Directions for this task: Skip all pictures; return exactly the lines from the one containing "This screenshot has height=407, width=456." through the end of the data.

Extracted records
+===+

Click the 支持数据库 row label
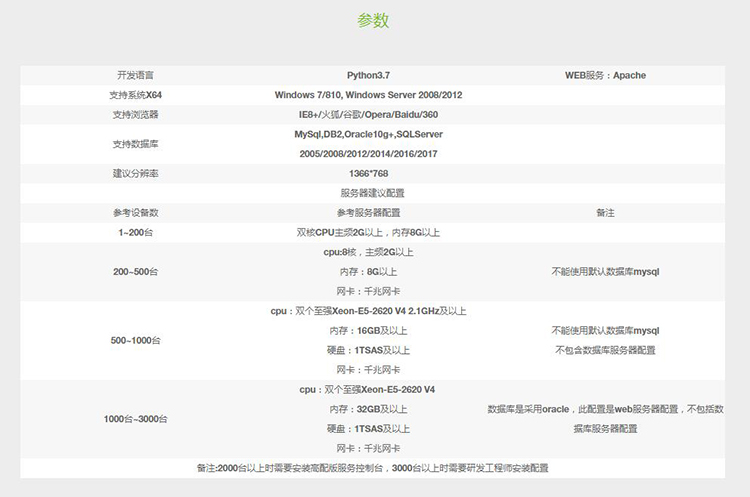This screenshot has width=750, height=497. [135, 144]
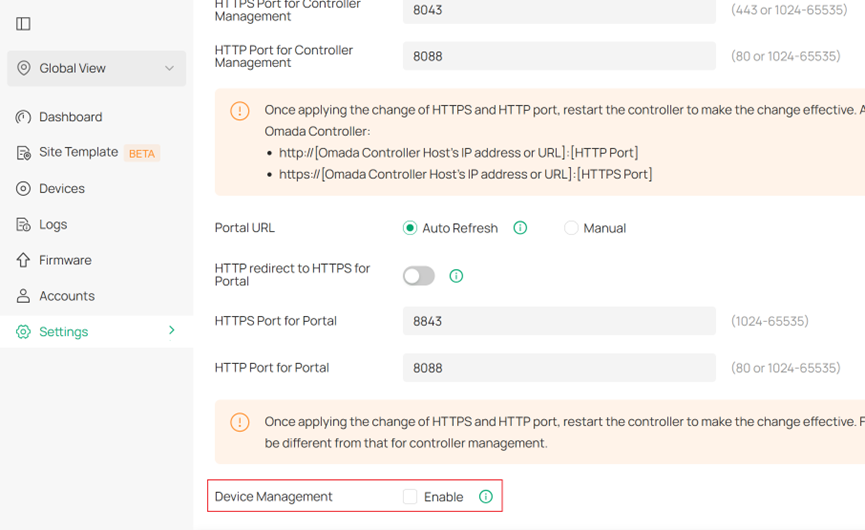
Task: Click info icon beside HTTP redirect toggle
Action: tap(456, 276)
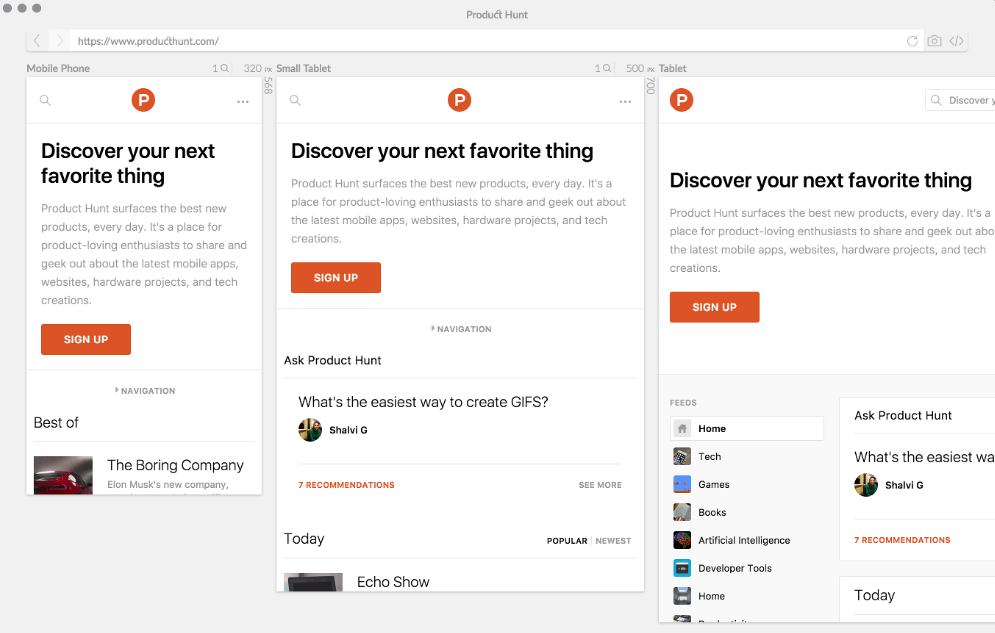Open the overflow menu in small tablet view
This screenshot has height=633, width=995.
click(625, 100)
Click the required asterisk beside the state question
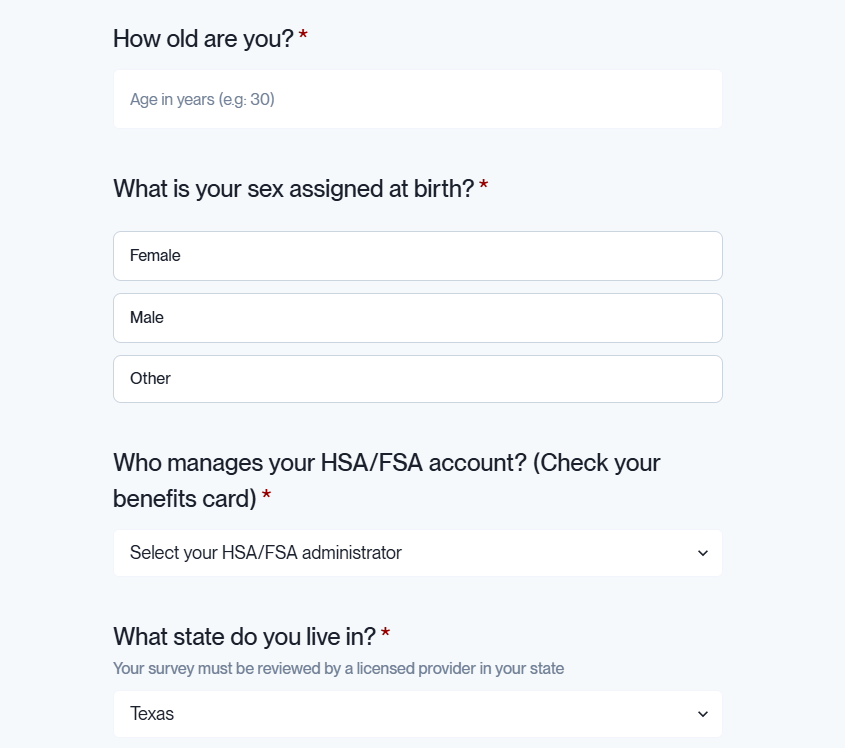Image resolution: width=845 pixels, height=748 pixels. coord(385,635)
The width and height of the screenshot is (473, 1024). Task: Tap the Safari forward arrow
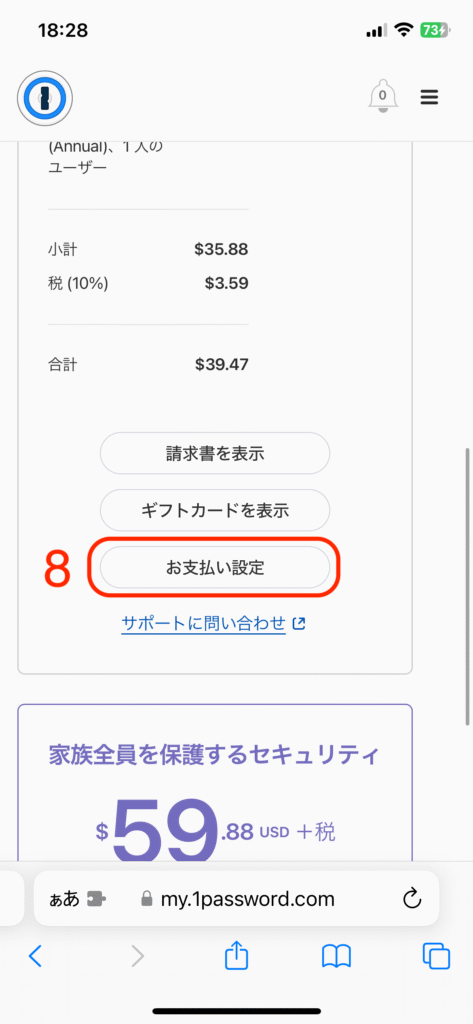(137, 956)
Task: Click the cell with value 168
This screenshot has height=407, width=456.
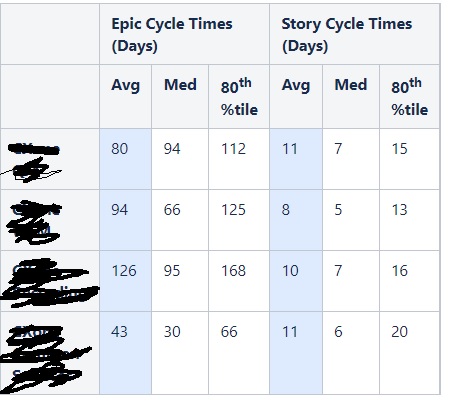Action: click(239, 281)

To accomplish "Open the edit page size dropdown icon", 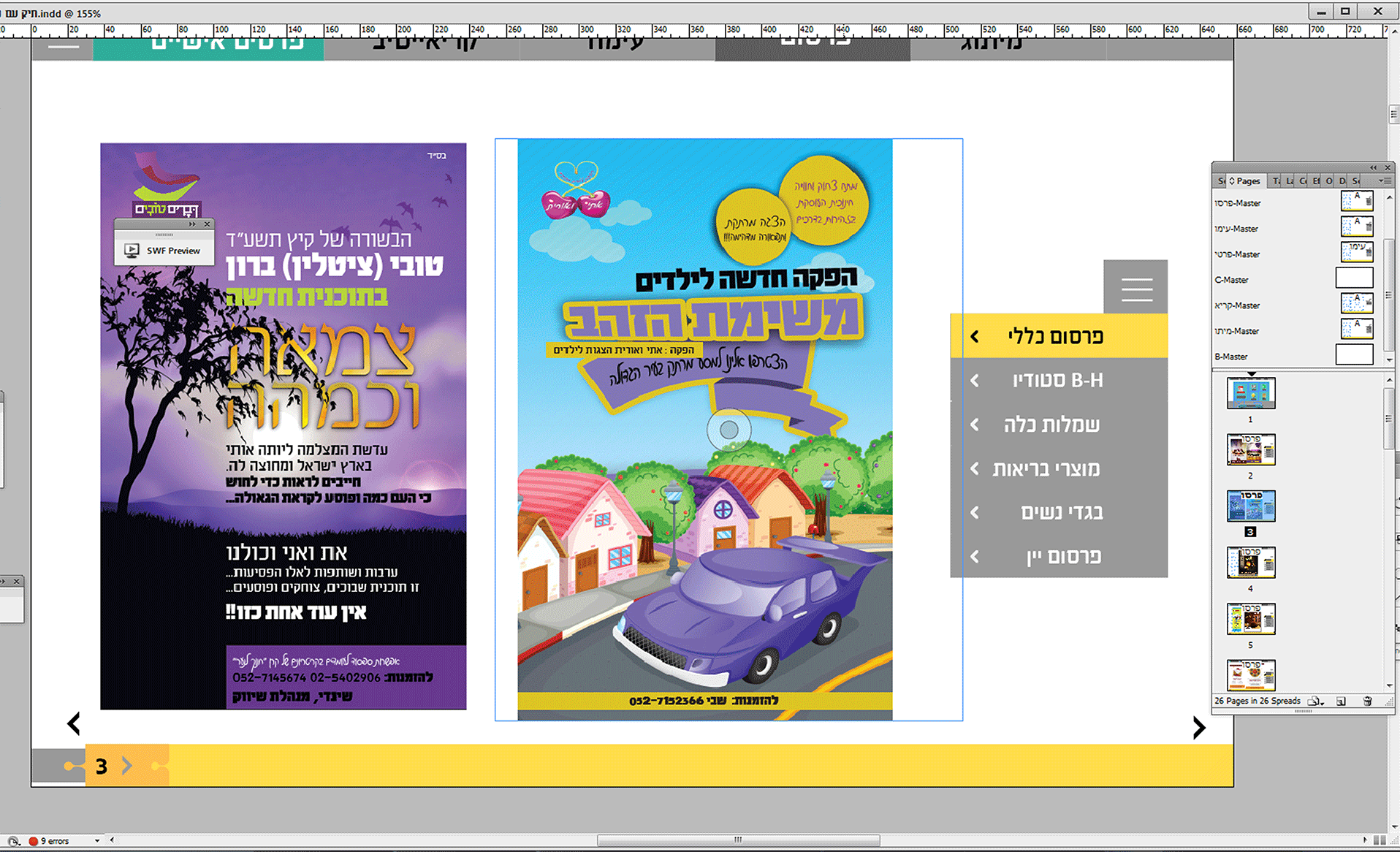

+===+

Answer to this problem:
This screenshot has height=407, width=456.
Action: click(239, 281)

To accomplish "Open the edit page size dropdown icon", 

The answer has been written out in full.